Il primo passo per riuscirci è quello di comprendere la disparità socio-economica nella quale viviamo. È chiaro – secondo Annoni – che se ognuno facesse la propria parte, debellare la povertà sarebbe davvero possibile. “Viviamo in una situazione di asimmetria, siamo molto più ricchi di molte altre persone in altre aree del mondo. E tutti acquistiamo abitualmente cose di cui non abbiamo bisogno e usiamo i nostri risparmi per cose che non ci servono davvero”. A parlare sono i dati. “L’Istat ci dice che il reddito lordo medio italiano è di 21 mila euro. Attraverso i nostri calcolatori scopriamo che avere un reddito di questi tipo significa appartenere al 5% delle persone più ricche al mondo. Il 95% per cento delle persone quindi sono in media più povere di noi. E – aggiunge Annoni – donare il 5% del proprio stipendio all’anno potrebbe finanziare ad esempio 1376 trattamenti contro le malattie causate dai batteri presenti nelle acque contaminate, ovvero salvare 0.4 vite ogni anno. Considerando una vita lavorativa di trent’anni, al termine della propria carriera, ogni persona può salvare 12 vite”.

Di esempi se ne potrebbero fare tantissimi, e non solo di natura economica.
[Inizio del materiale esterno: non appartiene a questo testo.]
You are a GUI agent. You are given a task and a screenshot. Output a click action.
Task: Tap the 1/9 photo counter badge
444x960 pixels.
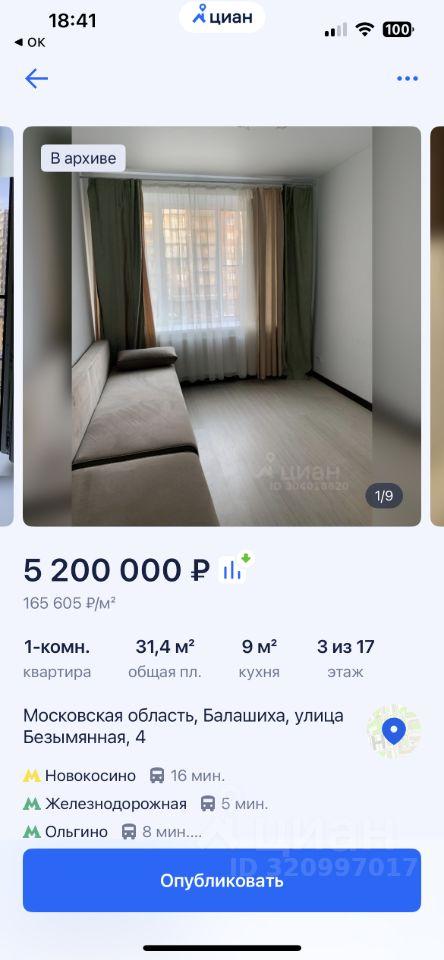384,496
Perché non si dona soltanto col portafogli.

“Esiste anche la donazione di sé stessi, delle parti di sé. Quando si rinnova la carta d’identità si può scegliere di diventare donatori di tessuti e di organi. Con la donazione di organi, che non comporta rischi, si può arrivare a salvare fino a 7 vite”.

Annoni BergamoScienza

Eppure qualcosa non scatta dice Annoni: “Spesso quando facciamo sondaggi scopriamo che la maggior parte delle persone sono favorevoli alla donazione, ma poi non fanno la crocetta”.
E allora cosa spinge una persona a fermarsi prima, a non dare seguito alle proprie parole? Forse, quello che manca, è un po’ la cultura del dono. “Prendiamo come esempio il 5X1000. Quando doniamo un euro ci viene detto quanto di quell’euro viene impiegato per contribuire alla causa a cui aderiamo, poniamo ad esempio 90 centesimi. Bene. Ma non ci viene detto quanto quei novanta centesimi impatteranno sul mondo. È questo il gap tra la conoscenza dell’Altruismo efficace all’estero e in Italia. In Italia questi numeri non ci vengono dati”.
Proprio qui entra in gioco Altruismo efficace. “Ci sono organizzazioni – spiega lo studioso – che sono 100 volte più efficaci di altre a cui doniamo i soldi. E quindi dando pochi soldi, ma alle cause giuste, possiamo avere un impatto su centinaia di persone”. Non sempre le donazioni che facciamo sono davvero quelle che più incidono sul prossimo. Ma qual è allora il modo migliore per donare e salvare più vite possibili? “Cercando i dati delle associazioni – risponde il ricercatore del Cnr -. Esiste una piattaforma, GiveWell, che è il primo programma di comparazione tra realtà che fanno beneficienza in grado di dare l’idea di quanto vengono massimizzati i soldi investiti in donazioni, perché prevede un ranking delle cause più efficaci. Oggi realtà come GiveWell permettono di calcolare il bene che facciamo”.

Annoni BergamoScienza

Ma non è solo puro e freddo calcolo. Il movimento, infatti, nasce nei dipartimenti anglosassoni di Filosofia morale. “La filosofia morale ci costringe a chiederci quali sono i nostri valori. Ognuno deve chiedersi che impatto vuole avere sul mondo”. L’Altruismo efficace porta a tracciare una linea netta sul confine tra aiutare e non aiutare l’altro. “È giusto non farlo? Io credo di no. Questo ci impone di pensare a come usare in maniera diversa i nostri soldi, a pensare all’impatto che possono avere”. Si può imparare a fare del bene e a farlo meglio anche e soprattutto con la scienza. “Se pensate che un libro di filosofia non possa fare la differenza vi sbagliate – conclude Annoni -. La ricerca cambia il mondo come nient’altro. In Italia, però, siamo un po’ refrattari a questo modo di vedere le cose”.